14. There are Rules, there are Laws, and there are Societal Mores.
They shouldn't be confused with one another, particularly when it comes to expectations of gender. Childrenlearn not to like certain people, certain foods, certain kinds of everything from adults. Obviously, they will not spend their entire life having their preferences and choices made for them. But especially with younger children, they watch and absorb the expectations and labels that adults place on them; the foundation they begin to build is one based on the world they grow upon. When they hear phrases like,
"He's just really shy" "She's such a little princess girl" "He is 100-percent boy…"
these roles become the foundational building block that they will construct their permanent identities around. Self-fulfilling prophecies. Powerful.
15. Sibling relationships / Empathy.
The foundation of our children's peer relationships will be with each other. They will always be at different stages of development and have differing interests. They will build their own groups of external friends. But from birth onward, we will actively help and support the relationships they build with each other.
It is the quality of empathy that sibling relationships offer the chance to help construct. Our children will grow into very differing people and personalities. But they will grow up looking out for each other, mentoring, listening, guiding, confiding, playing, and loving. I am under no illusions that this means conflict-free relationships. But there will be an embedded sense of respect…and respect and empathy are conjoined twins. If we want children to care about a world outside of themselves as teenagers and adults, it begins with teaching and modeling for them to build positive, empathetic relationships with those closest to us.
16. Wrestling, not fighting.
No kicking. No hitting. No scratching. Roughhousing, yes. When someone says "Stop" or "No," respect it.
Wrestling - actual physical wrestling - is something that no Wii game can ever compete with.
17. Who decides what activities or interests are 'boy ones' and which are 'girl ones?'
I don't know. Never got the memo. And if I did get the memo, I would burn it. Little boys are supposed to like trucks. So we get them trucks. Little girls are supposed to like dolls. So we get them dolls. Maybe our son will like trucks and maybe he'll like dolls. Maybe he'll like both. Or maybe neither. Whatever it is my children are into, that is what I will be doing. It will not be determined by pre-existing gender mandates that are subtly, unconsciously, repetitively ingrained into us every day.
18. "My parents did __________, and I think I turned out just fine (false).
People often take the attitude that because a person or situation "turned out fine," it means there's no need for a critical evaluation of what might be done different or better. Yes, many adults grew up getting spanked and turned out "fine." Does that mean it was a healthy disciplinary approach?
No. There are so many better ways to handle discipline and respect than corporal punishment.
There were many people who were humiliated, mocked, and put-down upon as children and teenagers. Many turned out fine. Does that make their (painful) experiences "Okay?"

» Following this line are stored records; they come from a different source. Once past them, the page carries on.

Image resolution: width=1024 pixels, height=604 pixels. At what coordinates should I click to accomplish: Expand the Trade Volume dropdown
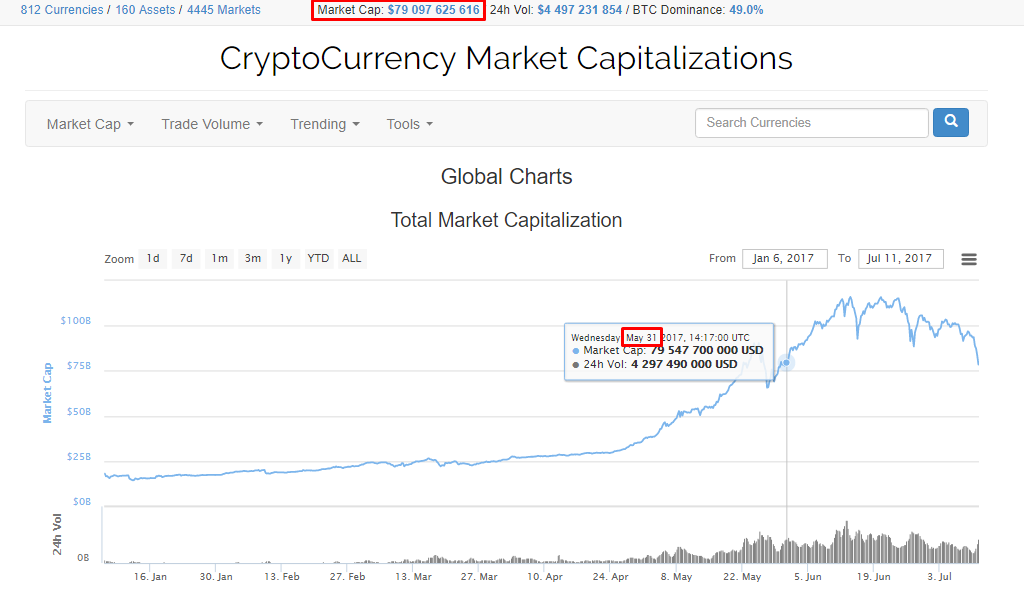tap(212, 124)
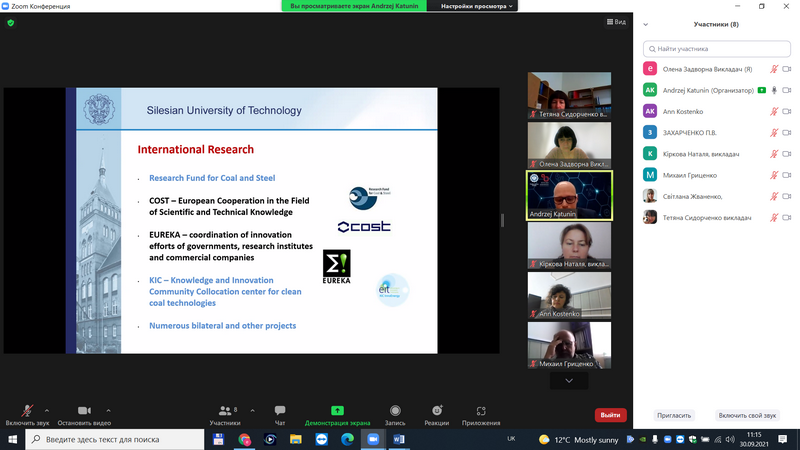Click the Chat icon in Zoom toolbar
800x450 pixels.
(x=280, y=412)
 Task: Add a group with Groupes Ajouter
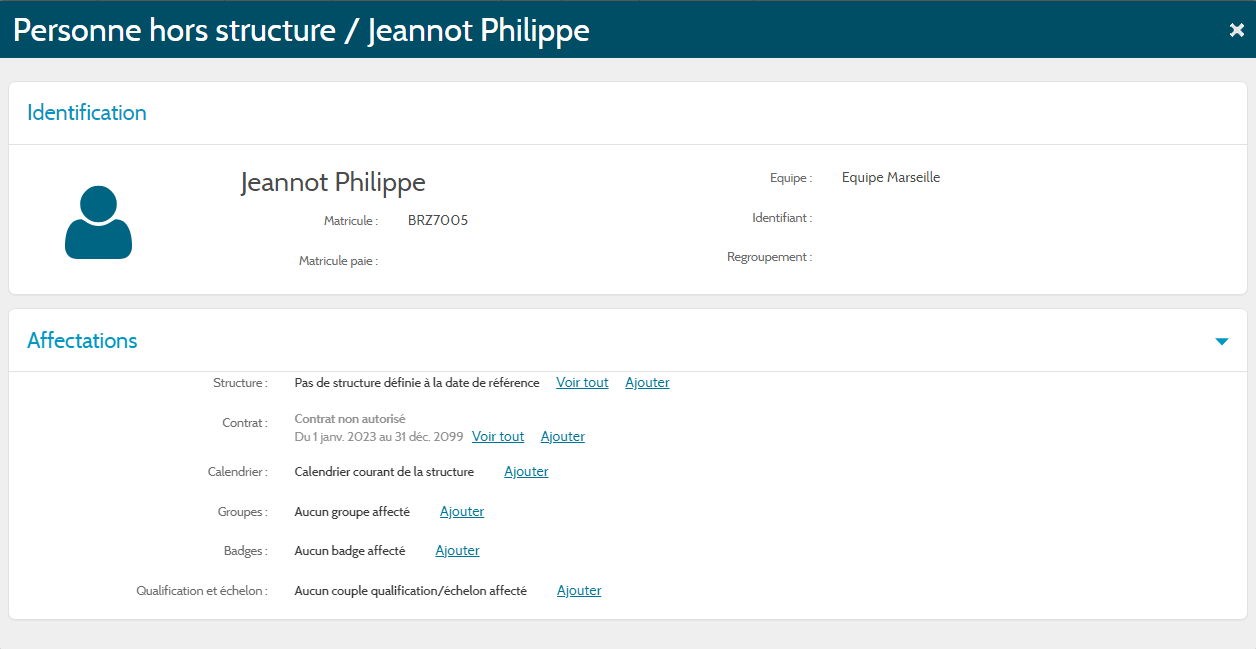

There is sometimes an attitude that growing up is "tough" and that undergoing certain experiences is a "normal" part of childhood. That is RIDICULOUS. Drinking, drug abuse, sexual trauma and suicide are far-too common, but that doesn't make them anymore "normal" than undergoing peer bullying, teacher/parent humiliation, or having stereotypes* perpetuated at a time when self-confidence and identity is formulating.
Kids may "get through" these experiences, but it does NOT make them "okay."
We have choices today. More choices than at any point in history. Food, clothes, entertainment, toys, movies….we have an overwhelming number of choices with everything.
Reducing the number of choices we have does not diminish our freedom or independence. It clears our minds and gives us the opportunity to really prioritize our time and spend time making experiences and enjoying what we have, instead of so much time trying to figure out what we still need to get, and add to our already numerous options.
If a child has a hundred toys to play with in a day, she will eventually get to all 100. A little time with each, then on to the next.
If a child has one toy, she will imagine and create a hundred scenarios for it. And if there is an adult with imagination, attention, and energy to compliment it, that day will be filled with spontaneity, hilarity, creativity, and joy.
What children love is attention. Attention that may come in bursts, because there are, of course, always other responsibilities that must be attended to (see #s 7 & 11).
I hate - HATE - comments along the lines of "enjoy them now, 'cause they'll be teenagers before you know it."
I have no fear of any age, any stage of our children's lives. There will be tough times. There will be ups and downs. But there there will always be love and conversation. I think conversation should be thought of as a sibling to love. You don't plan times throughout the day to love your children. You just love them throughout everything you're doing. You might get upset, lose patience, whatever, but you still have love embedded throughout your interactions. Should be the same with conversation. Start talking with kids before they can even start talking. Have conversations, even if they don't have the vocabulary to answer. They'll pick that up soon enough. Genuine conversation is tied into respect - a mutual respect that says 'I am listening to what's important to you.' If that is embedded into every day, there will always be communication, and the door will be open to talking about the tough stuff when those times come.
21. It's OK to cry.
It's OK to get angry. It's OK to feel. It is a disservice to try and shut down, or banish someone's emotions. "YOU BE HAPPY RIGHT NOW! STOP FEELING SAD!"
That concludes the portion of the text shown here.